EDIT: 2022-02-17 Full statistic results: count_fail_ratio: Run: 200. Fails: 16. Fail ratio 8%
Updated by okurz over 2 years ago
- Related to action #107155: [tools][tw][sle][QEMUTPM][tpm2.0] swtpm devices need to be clear once test done added
Updated by ggardet_arm over 2 years ago
openqa-aarch64
worker seems fine now: https://openqa.opensuse.org/tests/2223880
But other aarch64 workers may need some initial setup?
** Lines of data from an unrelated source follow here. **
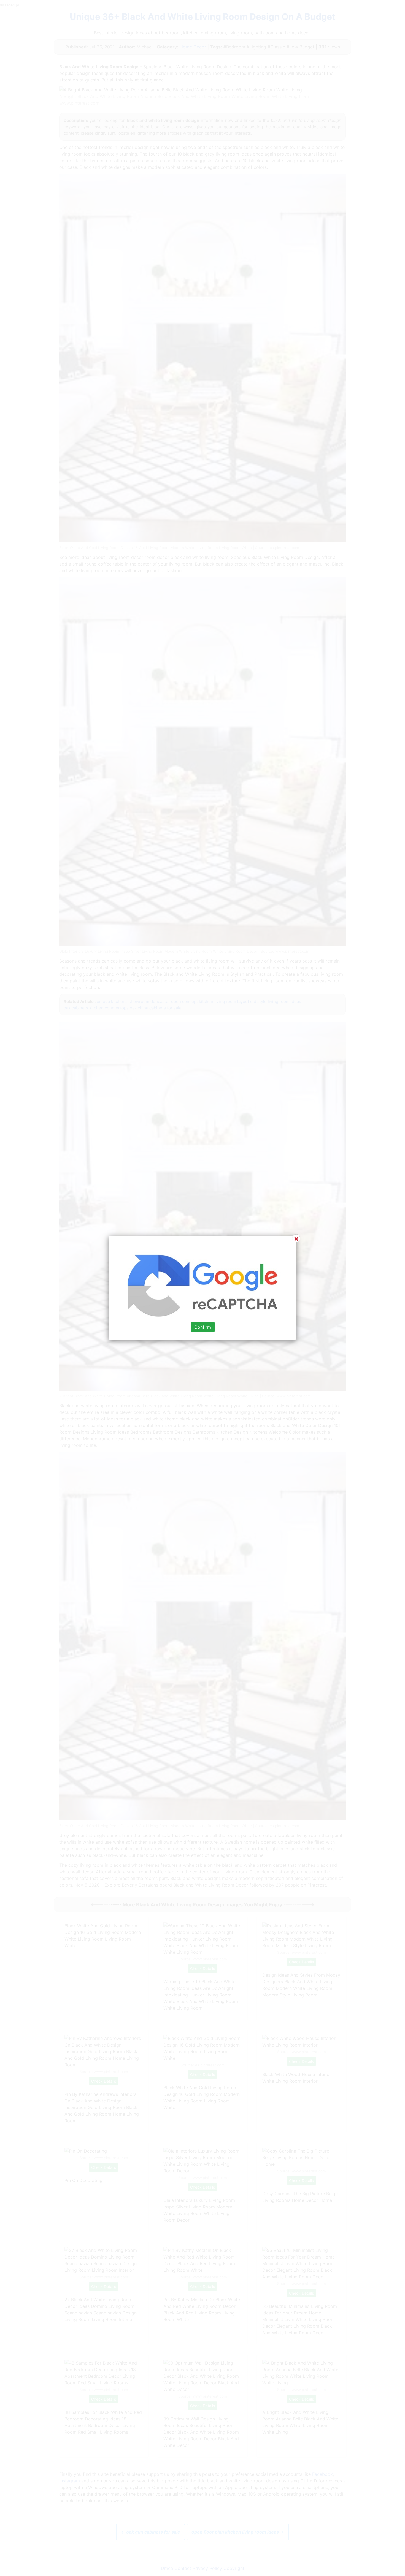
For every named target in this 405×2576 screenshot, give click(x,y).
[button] (202, 1288)
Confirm (202, 1327)
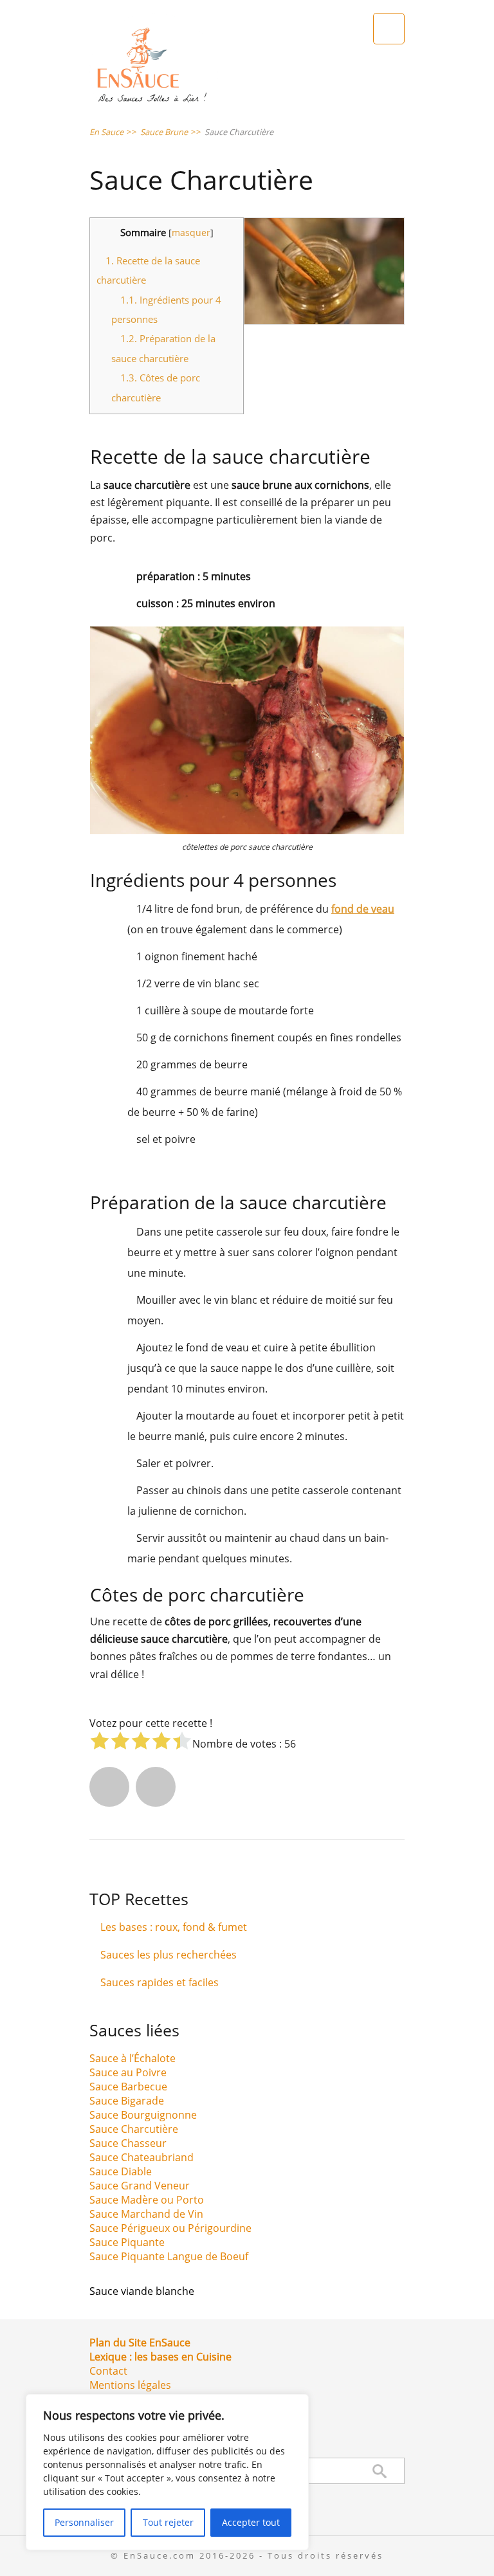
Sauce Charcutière (133, 2129)
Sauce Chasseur (128, 2143)
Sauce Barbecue (128, 2086)
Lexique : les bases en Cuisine (160, 2357)
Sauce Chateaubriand (141, 2157)
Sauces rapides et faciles (159, 1982)
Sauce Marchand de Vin (146, 2214)
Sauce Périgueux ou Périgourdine (170, 2228)
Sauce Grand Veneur (139, 2186)
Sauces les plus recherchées (168, 1955)
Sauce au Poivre (128, 2072)
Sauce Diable (120, 2171)
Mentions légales (130, 2385)
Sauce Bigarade (126, 2101)
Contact (108, 2371)
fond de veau (362, 909)
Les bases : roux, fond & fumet (173, 1927)
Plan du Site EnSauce (139, 2342)
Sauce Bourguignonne (143, 2115)
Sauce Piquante (127, 2242)
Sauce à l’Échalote (132, 2058)
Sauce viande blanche (141, 2291)
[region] (167, 2472)
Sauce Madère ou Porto (146, 2200)
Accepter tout (251, 2522)
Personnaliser (84, 2522)
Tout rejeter (168, 2522)
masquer (191, 232)
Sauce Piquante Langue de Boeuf (168, 2256)
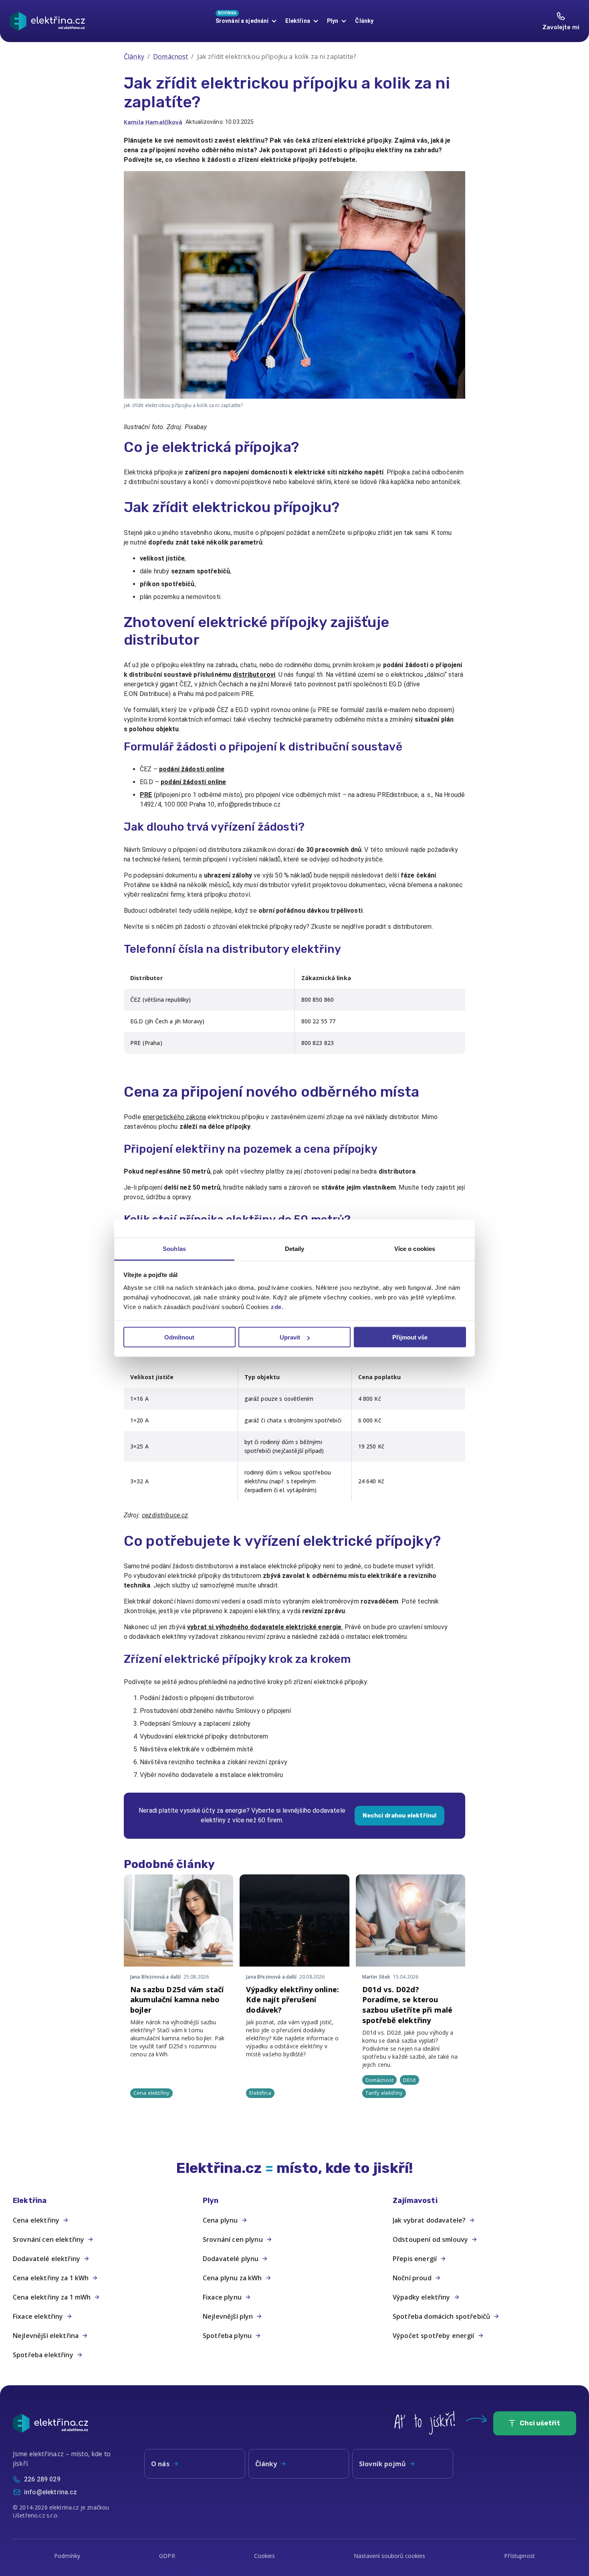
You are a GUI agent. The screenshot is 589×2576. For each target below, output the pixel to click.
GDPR (167, 2556)
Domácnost (170, 56)
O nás (160, 2463)
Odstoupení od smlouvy (430, 2239)
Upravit (290, 1337)
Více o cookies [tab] (414, 1248)
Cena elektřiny (36, 2220)
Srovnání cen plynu (233, 2239)
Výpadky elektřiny (421, 2297)
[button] (104, 2201)
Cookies (264, 2556)
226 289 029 (42, 2479)
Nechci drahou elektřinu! (400, 1815)
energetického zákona (174, 1117)
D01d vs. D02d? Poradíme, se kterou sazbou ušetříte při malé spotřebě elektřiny (407, 2004)
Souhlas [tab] (174, 1248)
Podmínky (67, 2556)
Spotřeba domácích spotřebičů (441, 2316)
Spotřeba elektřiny (43, 2354)
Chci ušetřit (540, 2423)
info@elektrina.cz (50, 2492)
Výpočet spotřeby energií (433, 2335)
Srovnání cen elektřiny (48, 2239)
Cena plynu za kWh (232, 2277)
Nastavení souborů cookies (389, 2556)
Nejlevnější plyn (228, 2316)
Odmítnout (179, 1337)
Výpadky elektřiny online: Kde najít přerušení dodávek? (292, 1999)
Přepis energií (415, 2258)
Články (364, 21)
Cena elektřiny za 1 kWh (51, 2277)
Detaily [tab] (295, 1248)
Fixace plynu (222, 2297)
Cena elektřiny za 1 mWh (52, 2297)
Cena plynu (220, 2220)
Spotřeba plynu (227, 2335)
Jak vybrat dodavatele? (429, 2220)
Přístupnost (519, 2556)
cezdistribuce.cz (165, 1515)
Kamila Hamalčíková (153, 122)
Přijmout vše (410, 1337)
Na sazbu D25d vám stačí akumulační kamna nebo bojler (177, 1999)
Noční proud (412, 2277)
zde (276, 1306)
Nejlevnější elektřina (46, 2335)
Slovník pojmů (382, 2463)
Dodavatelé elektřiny (46, 2258)
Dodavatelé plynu (230, 2258)
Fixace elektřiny (38, 2316)
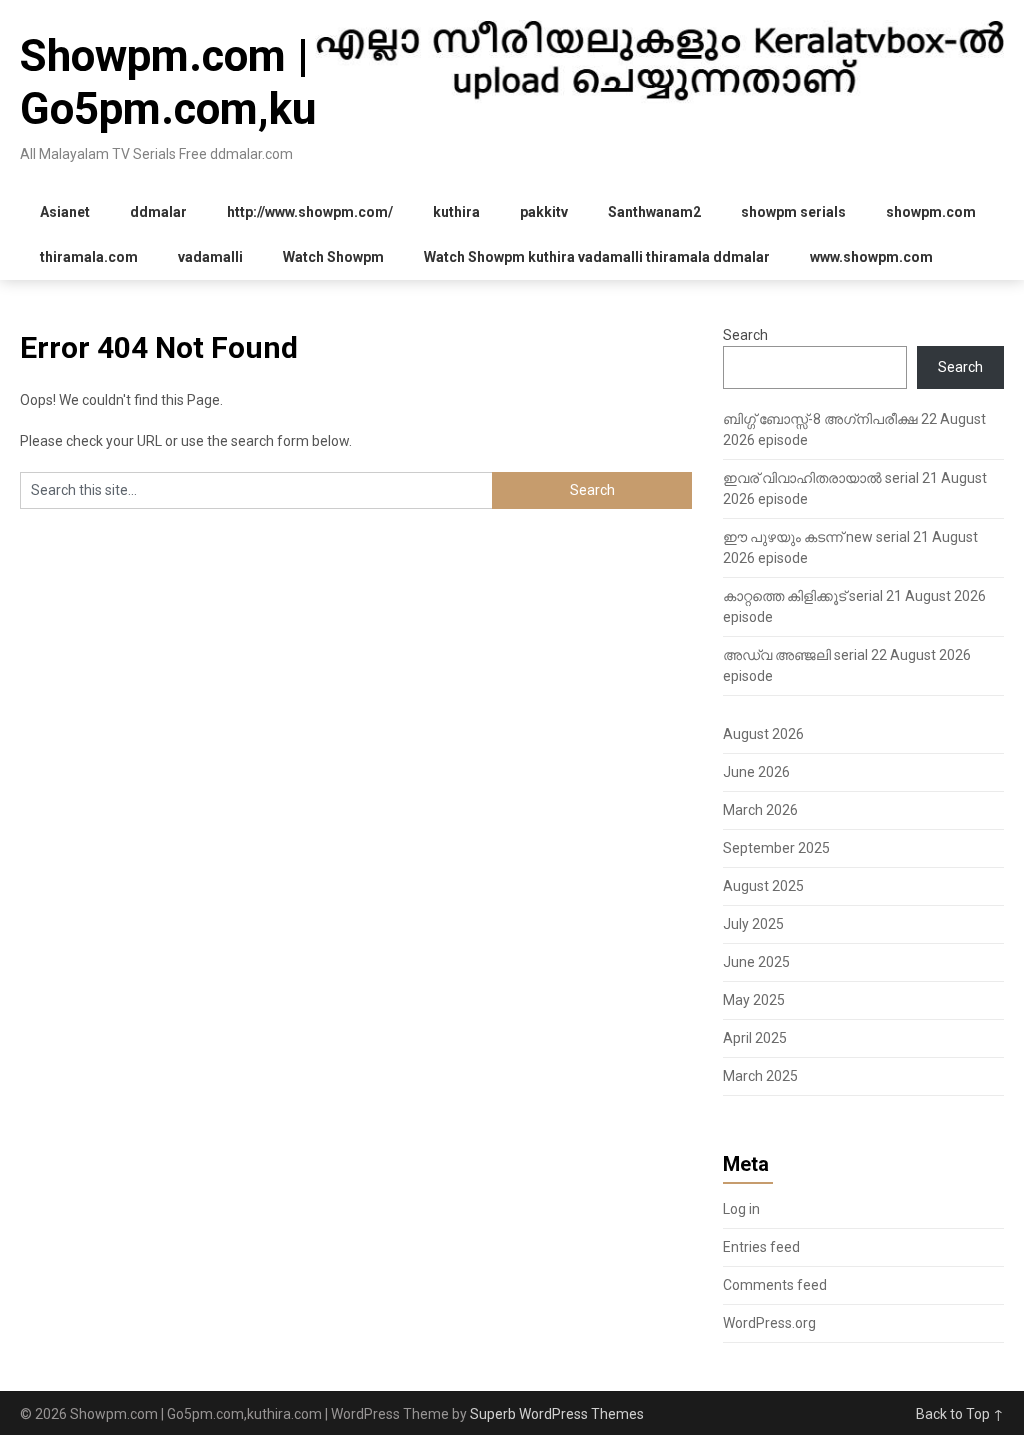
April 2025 (755, 1038)
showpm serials (793, 212)
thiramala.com (89, 257)
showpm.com (931, 212)
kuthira (456, 212)
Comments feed (775, 1285)
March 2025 (760, 1076)
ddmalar (158, 212)
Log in (741, 1209)
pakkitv (544, 212)
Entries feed (761, 1247)
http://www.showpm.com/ (310, 212)
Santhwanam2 (654, 212)
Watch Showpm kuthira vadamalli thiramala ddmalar (597, 257)
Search (745, 335)
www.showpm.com (871, 257)
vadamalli (210, 257)
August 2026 (763, 734)
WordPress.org (769, 1323)
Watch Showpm (333, 257)
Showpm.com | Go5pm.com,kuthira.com (260, 82)
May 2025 (754, 1000)
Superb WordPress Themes (557, 1414)
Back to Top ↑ (960, 1414)
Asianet (65, 212)
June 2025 (756, 962)
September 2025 (776, 848)
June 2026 (756, 772)
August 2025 (763, 886)
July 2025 (753, 924)
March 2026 (760, 810)
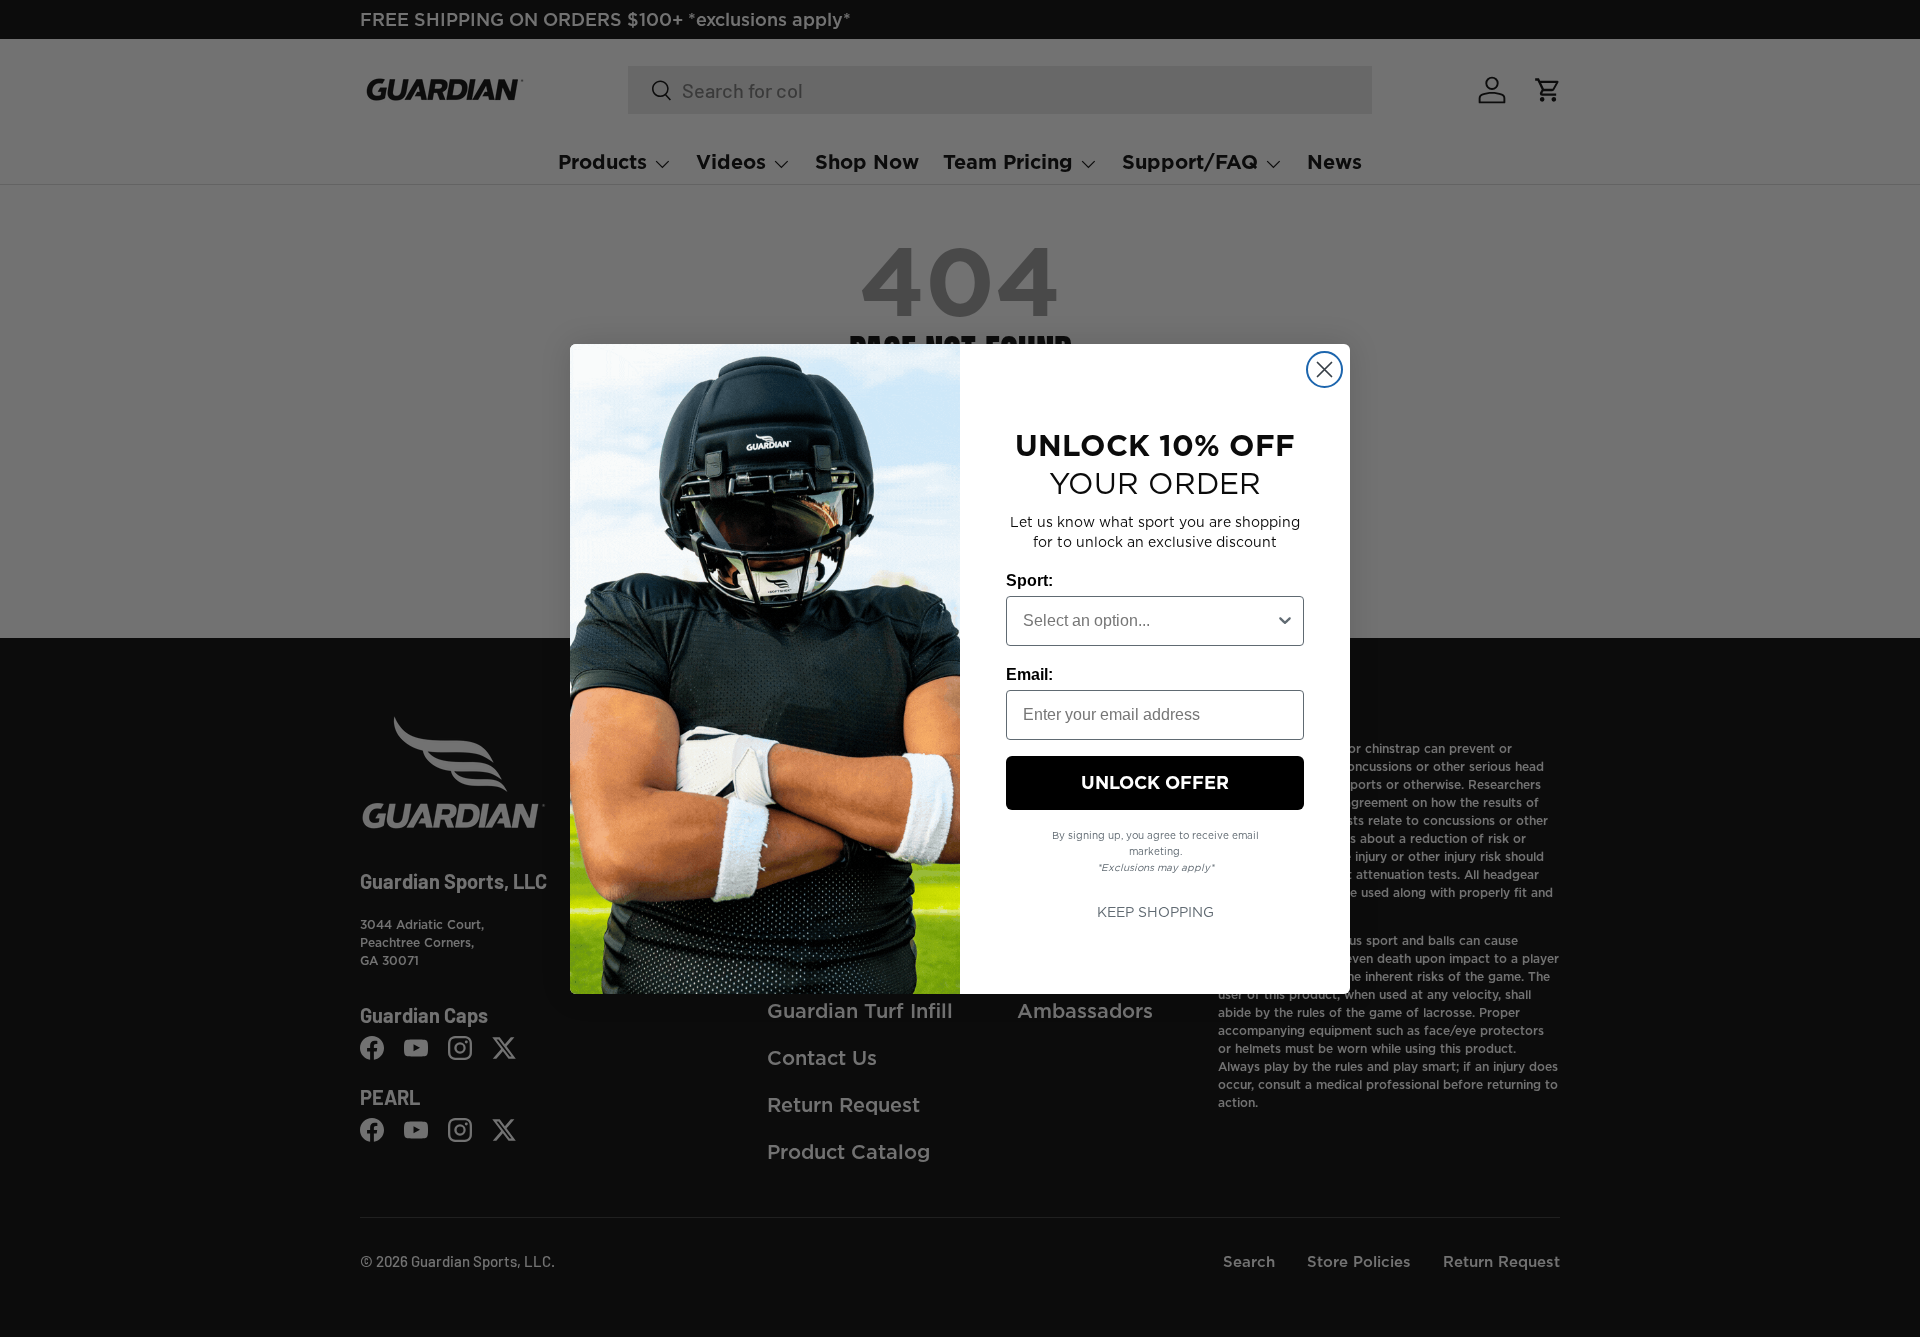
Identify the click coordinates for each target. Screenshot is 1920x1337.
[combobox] (1149, 621)
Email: (1029, 674)
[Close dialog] (1324, 369)
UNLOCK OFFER (1155, 782)
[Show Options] (1285, 621)
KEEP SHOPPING (1155, 912)
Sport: (1029, 580)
Do we have some docs for this?
Updated by rfan1 over 2 years ago
https://github.com/os-autoinst/os-autoinst/blob/master/doc/backend_vars.asciidoc
I may need change my job parameter:
QEMUTPM = 'instance'
Updated by ggardet_arm over 2 years ago
swtpm
is not available on one of the worker, because it is running SLE15-SP2. I will migrate it to Leap 15.3.
Updated by okurz over 2 years ago
- Status changed from New to In Progress
- Assignee set to ggardet_arm
- Target version changed from Ready to future
@ggardet_arm thank you for picking this up so I am assigning the ticket to you.
Updated by ggardet_arm over 2 years ago
- Status changed from In Progress to Resolved
sudo -u _openqa-worker swtpm socket --tpmstate dir=/tmp/mytpm1 --ctrl type=unixio,path=/tmp/mytpm1/swtpm-sock --log level=20 -d --tpm2; echo $?
runs properly now on all aarch64 workers from o3.